→ **Problem requirements**
Transcribe exactly the line that contains "spareparts@radiuseng.com (274, 1342)" and every line after it through the end of the records, with nothing else.

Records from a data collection
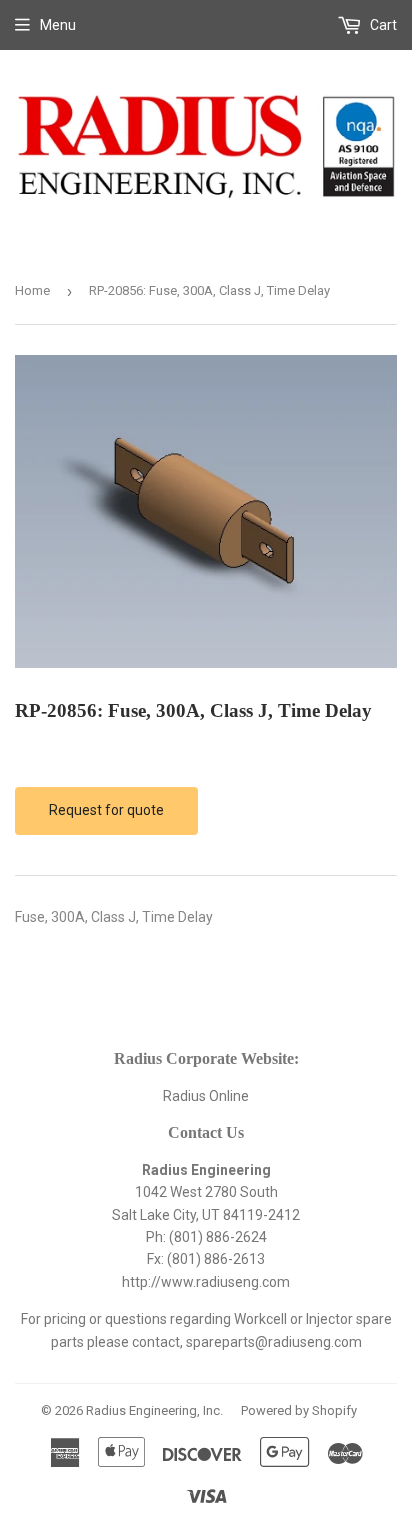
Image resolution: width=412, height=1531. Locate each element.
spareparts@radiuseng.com (274, 1342)
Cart (382, 25)
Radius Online (206, 1096)
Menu (58, 25)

→ **Response for this exercise**
spareparts@radiuseng.com (274, 1342)
Cart (382, 25)
Radius Online (206, 1096)
Menu (58, 25)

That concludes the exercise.